*Given information:*
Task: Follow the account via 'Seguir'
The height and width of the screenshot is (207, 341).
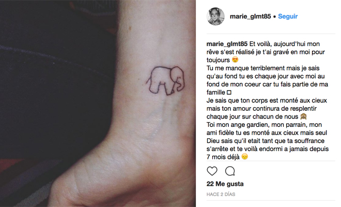Action: 288,17
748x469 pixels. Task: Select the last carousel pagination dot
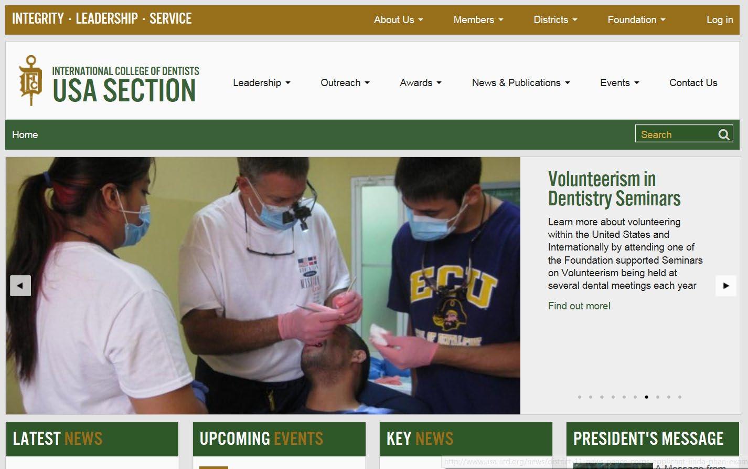pyautogui.click(x=680, y=397)
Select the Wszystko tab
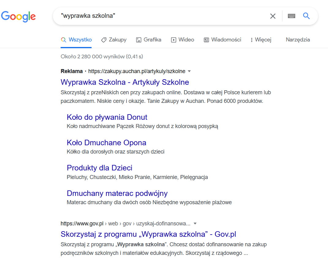This screenshot has width=328, height=261. pyautogui.click(x=76, y=40)
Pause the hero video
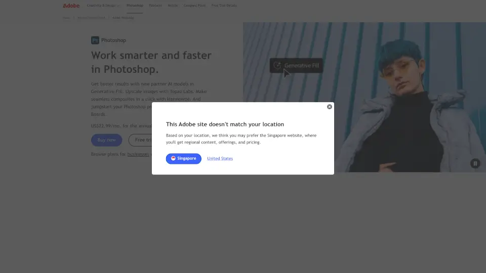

*Task prompt:*
The whole listing is to be written out exactly; the pictures stay out of the copy.

*Task result:*
Task: Follow the account via 'Seguir'
The height and width of the screenshot is (207, 341).
Action: 288,17
748x469 pixels. Task: Select the last carousel pagination dot
pyautogui.click(x=680, y=397)
Select the Wszystko tab
This screenshot has width=328, height=261. pyautogui.click(x=76, y=40)
Pause the hero video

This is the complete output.